◆ **WHAT IS REQUIRED**
Return each line of the listing that follows in which the string "Click" can be found.

◆ **THE DATA**
================

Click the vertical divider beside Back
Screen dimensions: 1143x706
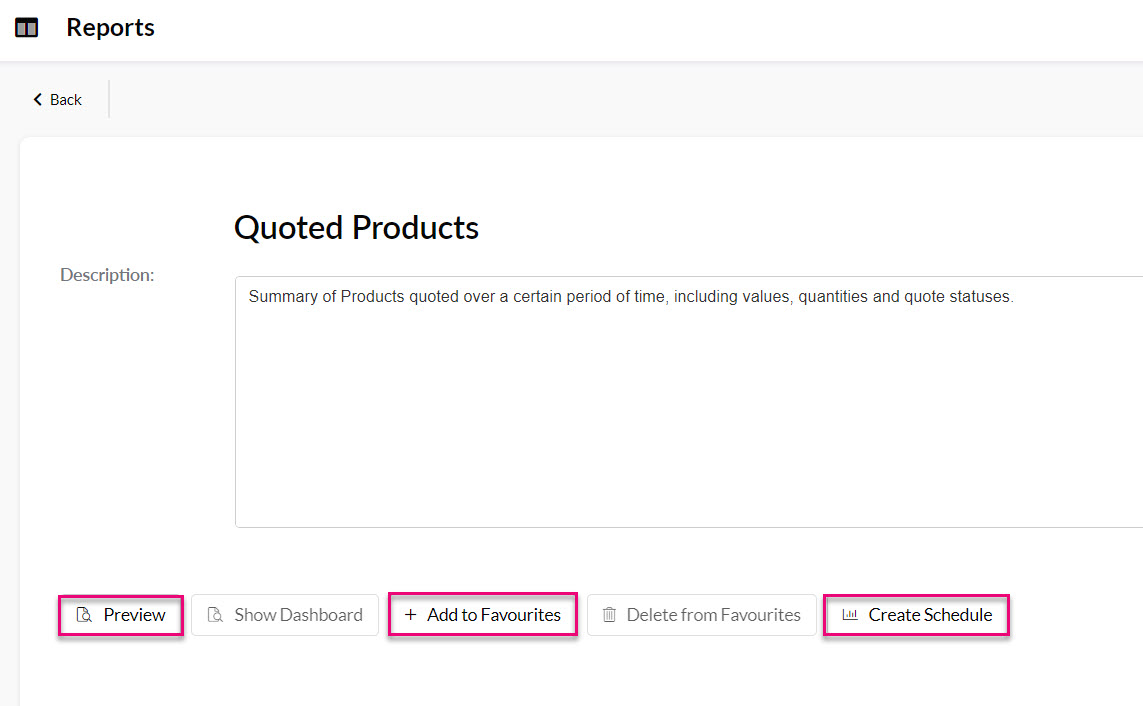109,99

================

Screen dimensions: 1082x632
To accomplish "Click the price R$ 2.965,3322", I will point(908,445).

================

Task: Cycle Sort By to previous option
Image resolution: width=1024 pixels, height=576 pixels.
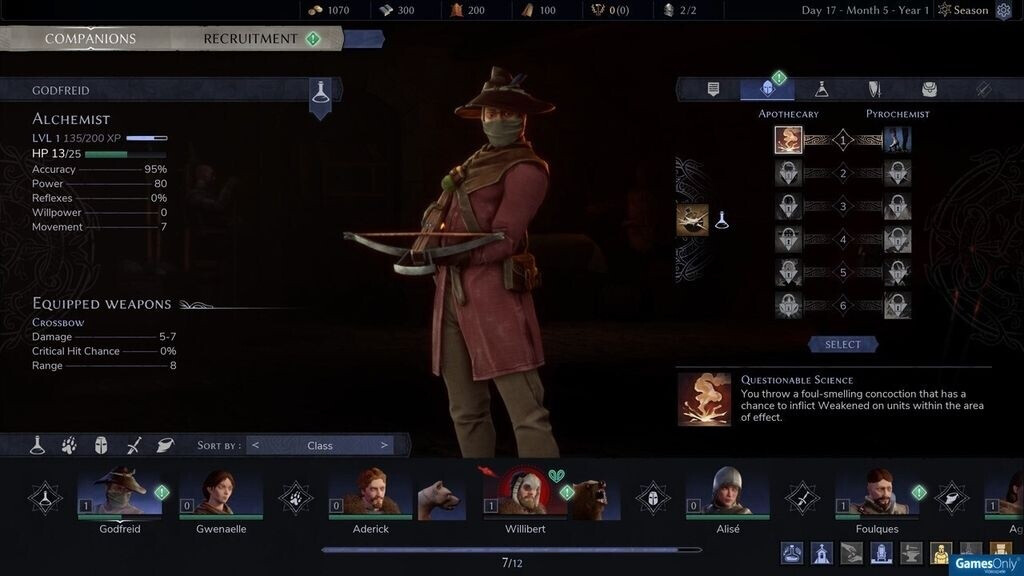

================

◆ **ANSWER FOR THE TASK**
Click the vertical divider beside Back
To accomplish "Click the price R$ 2.965,3322", I will point(908,445).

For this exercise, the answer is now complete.